A few weeks ago we had Kin, and now here’s White Boy Rick, another story about a heavily armed teenager in the dreary streets of Detroit. A real-life inner city Baltimore teen named Richie Merritt plays the title role in this strange true-crime period piece.
It’s about Richard Wershe, Jr., known in the Motor City in the ’80s as White Boy Rick, who at 14 became the youngest-ever FBI informant, and later a crack merchant himself, all before he was old enough to legally buy beer.
This isn’t Scarface, however. There are reports that the film softens the edges of the truth considerably, but at least as depicted by the French director Yann Demange and played by Merritt, Rick was a quiet, nonviolent young man who fell into crime trying to help his broke, troubled family—his big-talking, small-potatoes gun dealer dad (Matthew McConaughey), his drug-addled sister Dawn (Bel Powley) and his cantankerous grandparents (Bruce Dern and Piper Laurie) across the street.
Something about Rick’s unaggressive yet direct manner inspires trust, including in the drug dealers that buy his old man’s firearms and in the FBI agents and Detroit cops that are stalking them, so he drifts into their world without trying to.
The film is full of excellent acting, notably by McConaughey as the dad, portrayed here, rather rosily but effectively, as a loving man who tries, through American-dream bravado, to navigate around the moral bogs from which he draws his livelihood.

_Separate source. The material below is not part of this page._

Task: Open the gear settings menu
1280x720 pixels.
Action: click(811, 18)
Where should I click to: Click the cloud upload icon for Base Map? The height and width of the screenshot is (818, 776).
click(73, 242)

There’s also Powley, a Brit brilliantly and heartbreakingly convincing as the crackhead sister, not to mention Jennifer Jason Leigh and Rory Cochrane as two feds that don’t inspire a lot of trust.
But Merritt, a novice to acting, holds his own as the star presence in the film. It isn’t just that he feels authentic—the whole movie feels almost as authentic as a documentary, despite the famous actors in it, and despite its liberties with history.
But there’s also a sweetness, even a guilelessness, to Merritt that made me feel protective toward him.
Something feels missing from White Boy Rickat a thematic level; despite the outrageousness of the story and of the outcome of Rick’s case, Demange can’t seem to figure out what point he’s making with it, and this leaves a gap in the movie’s reason for existing.
But the acting and atmosphere fill that gap—It’s never less than gripping, it’s often funny, it’s ultimately touching.